Hi!  Today we’re talking a little bit about run-time optimization.  Parts of this are applicable to coding in general, but we’ll talk about it specifically in game-engine terms.

A game engine does the following, over and over and over (critical performance tasks in bold):

  • process player input
  • process network input/output (if applicable)
  • update game state
  • render frame
  • (sometimes) load stuff or write to disk

Ideally, your engine is able to complete the above five actions in 16.67ms or less (ideally much less!) to keep your game running at 60FPS.  There are lots of ways to do the above tasks wrong that can jeopardize this goal.  In most cases, the three biggest weapons are batching, removing loop-invariant work, and removing pointless work.

Batching is taking small jobs that you submit very frequently and turning them into bigger jobs you call less often.  If you have a room with 500 tiles in it and you submit one draw call to the graphics card for every single tile, you’re going to draw rooms very slowly, especially when you start asking the engine to render multiple rooms at once.  A draw call takes a list of vertices and a list of indices and turns them into drawn primitives (triangles or quads).  Instead of drawing each of your tiles separately, compile all your tiles into one big vertex buffer, and draw them all at once.  “But wait!” you might say.  “How do I change textures in the middle of a draw call?”  Well, you don’t.  Use a texture atlas for that.  (You’ll need to make sure each of your tiles has the correct texture coords to draw properly, which is just doing some math.  Maybe a topic for another post.)

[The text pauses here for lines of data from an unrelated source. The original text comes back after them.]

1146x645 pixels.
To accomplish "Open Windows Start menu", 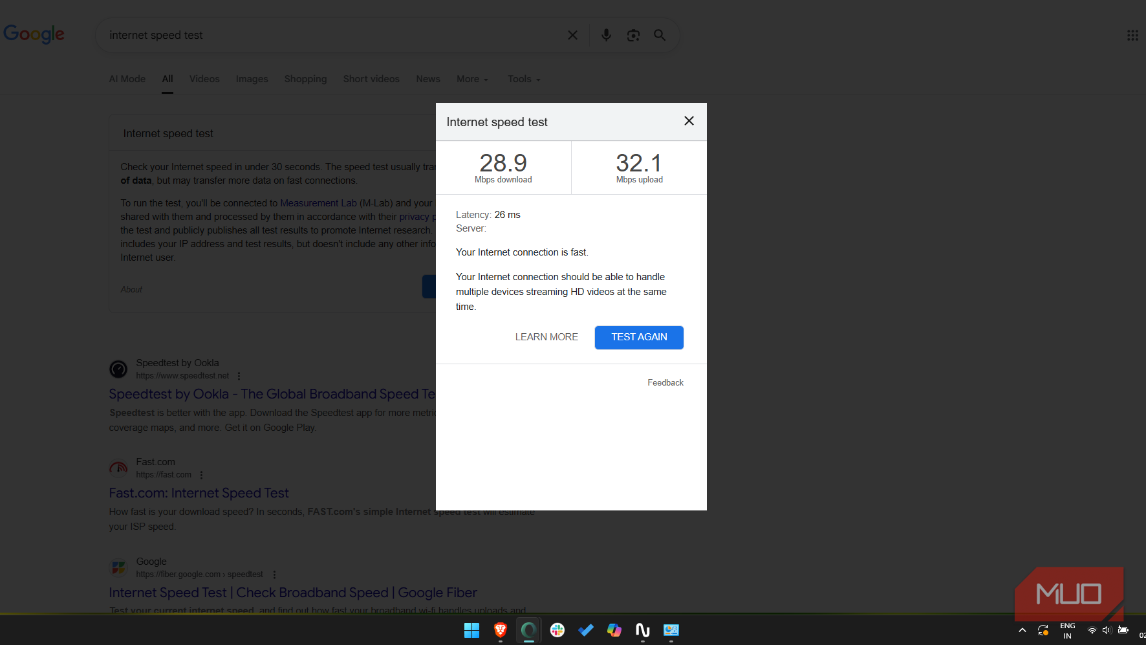I will click(471, 630).
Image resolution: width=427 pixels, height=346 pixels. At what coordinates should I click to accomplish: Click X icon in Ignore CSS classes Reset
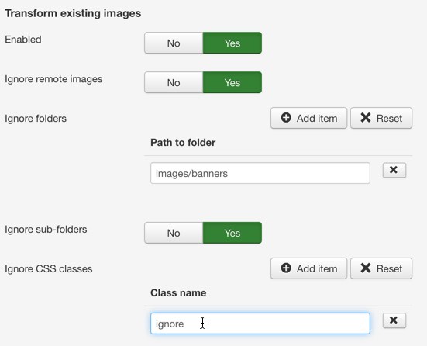(366, 268)
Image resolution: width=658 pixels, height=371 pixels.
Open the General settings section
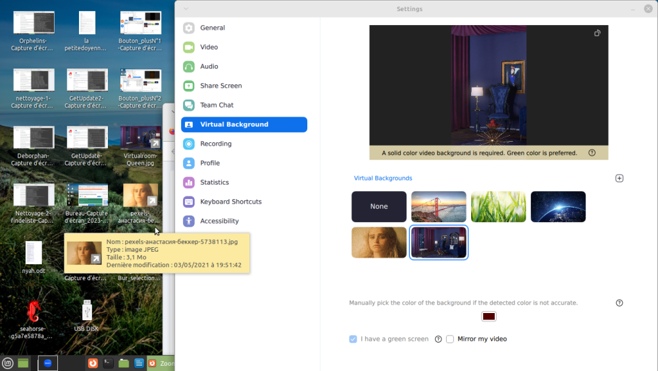click(213, 28)
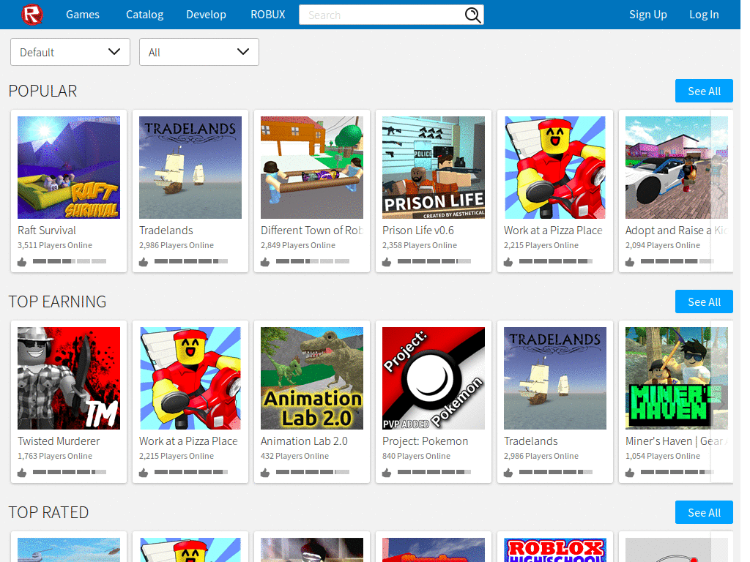Screen dimensions: 750x562
Task: Click the thumbs-up icon under Animation Lab 2.0
Action: (x=264, y=472)
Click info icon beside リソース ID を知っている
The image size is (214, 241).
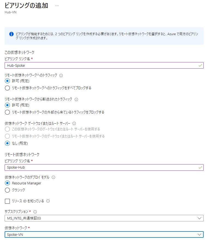click(x=48, y=201)
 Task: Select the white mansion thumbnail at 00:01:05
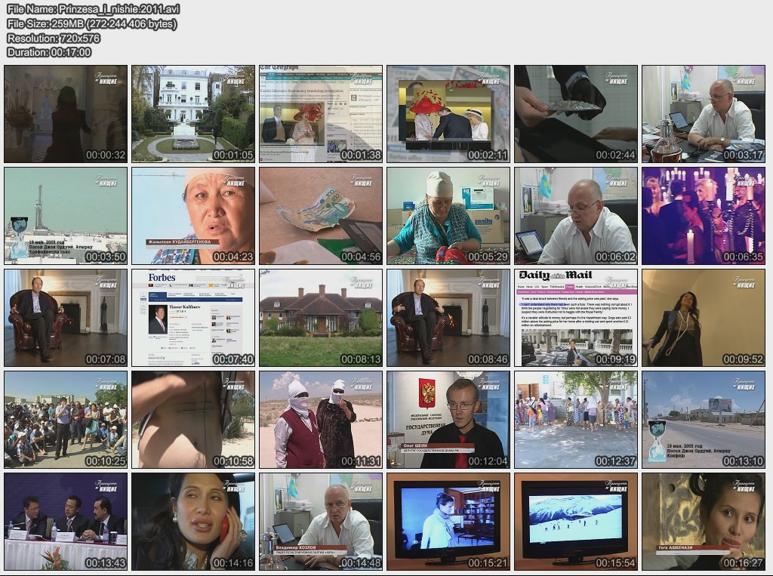pos(193,113)
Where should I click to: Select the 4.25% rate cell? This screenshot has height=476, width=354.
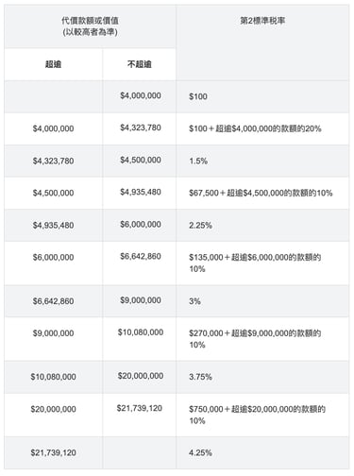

The same can be done for enemies and pickups.   If you know groups of things in your scene require the same texture, either concatenate their vertex buffers and draw them all at once, or at least draw them one after another so you don’t have to keep changing textures back and forth.

Loop-invariant work is any work your engine does over and over again that it doesn’t need to.  The first time you code a feature, you might just do whatever computations or loads are necessary to get the feature working and testable without regard to whether or not you should be saving the results of any of that.  If you need to load up a level texture atlas, don’t release it until you don’t need it anymore (unless you’re a memory hog already).  Instead, keep it in memory and the next time you’d try to load that texture from disk, see if you’ve already got it.

Look at your functions that do 2D/3D math — do any of them do work that’s performed the same way every time the function is called?  Your compiler might optimize some of this away, but there’s no guaranteeing that.  Move the math somewhere where it can be done once per frame instead of once per enemy check.

Removing pointless work is about making sure your engine doesn’t calculate anything it doesn’t need to. Your enemy that isn’t interacting with the player and is 15 screens away probably doesn’t need to be doing any AI calculations.  That platform on the other side of the level probably doesn’t need to be drawn.  Check which game features really warrant dealing with right now (would they even be visible on the screen?) and don’t draw/update the ones that aren’t.

Make as few calls to your graphics card as possible, as few memory allocations as you can get away with, and eliminate any code that’s being run redundantly, and you’ll be running smoothly in no time.

See you next week!